### Task details
Print, exactly and with no pictures, the line containing "The height and" and each line after it to the end of the entries below.

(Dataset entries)

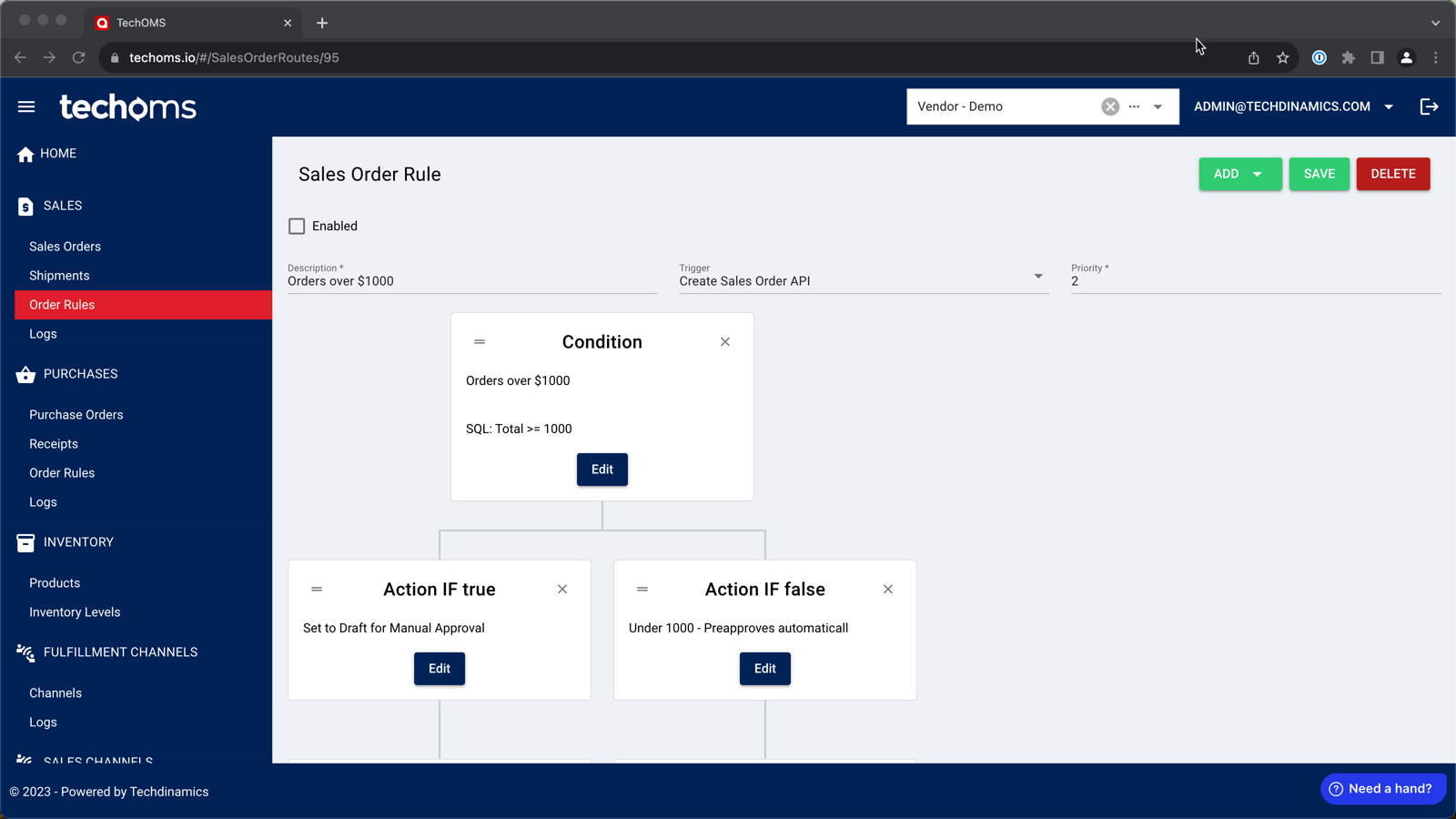Click the three-dot vendor options icon
1456x819 pixels.
pos(1134,106)
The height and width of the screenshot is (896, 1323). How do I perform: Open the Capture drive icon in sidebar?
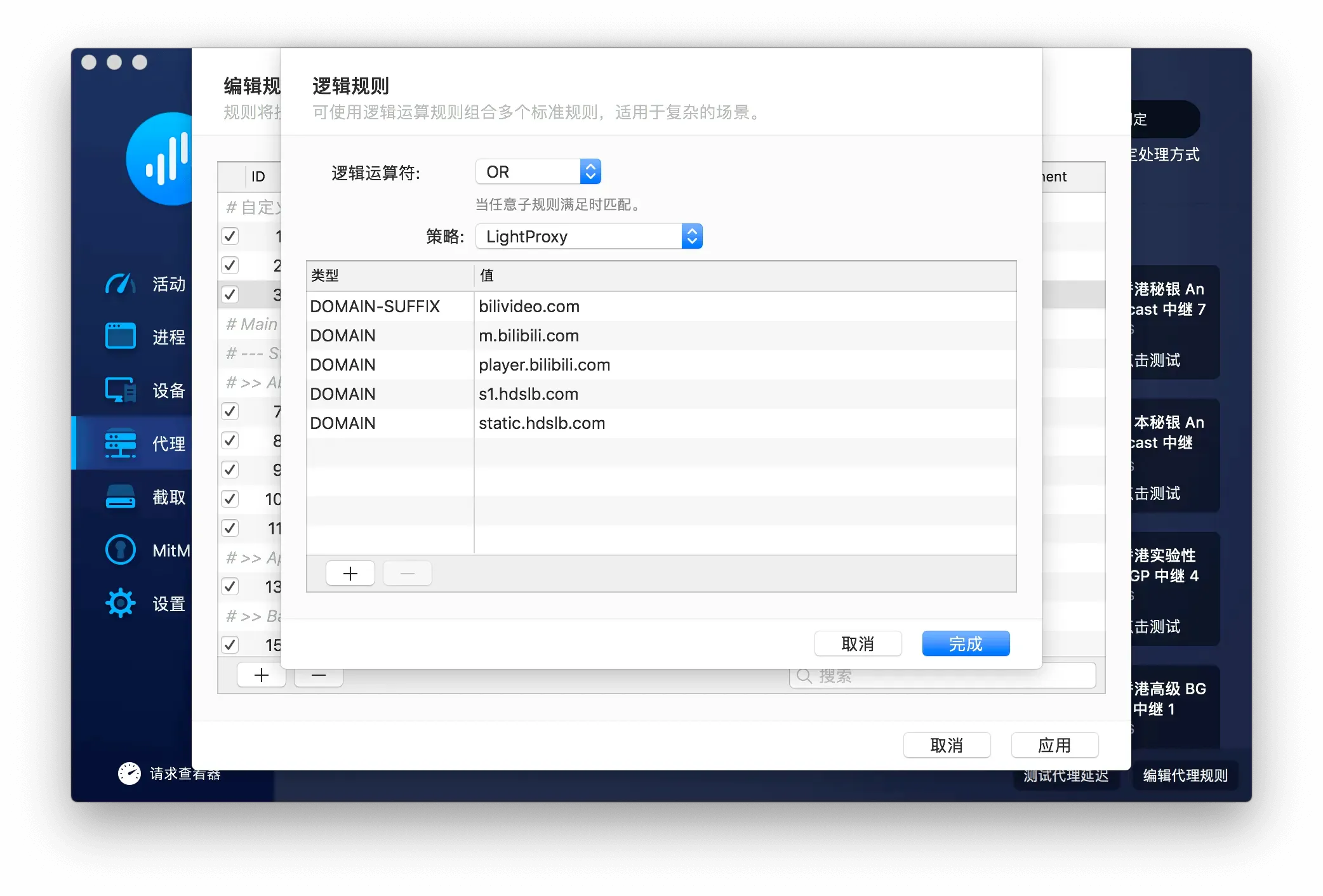click(121, 496)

### Your response
The height and width of the screenshot is (896, 1323). How do I perform: Open the Capture drive icon in sidebar?
click(121, 496)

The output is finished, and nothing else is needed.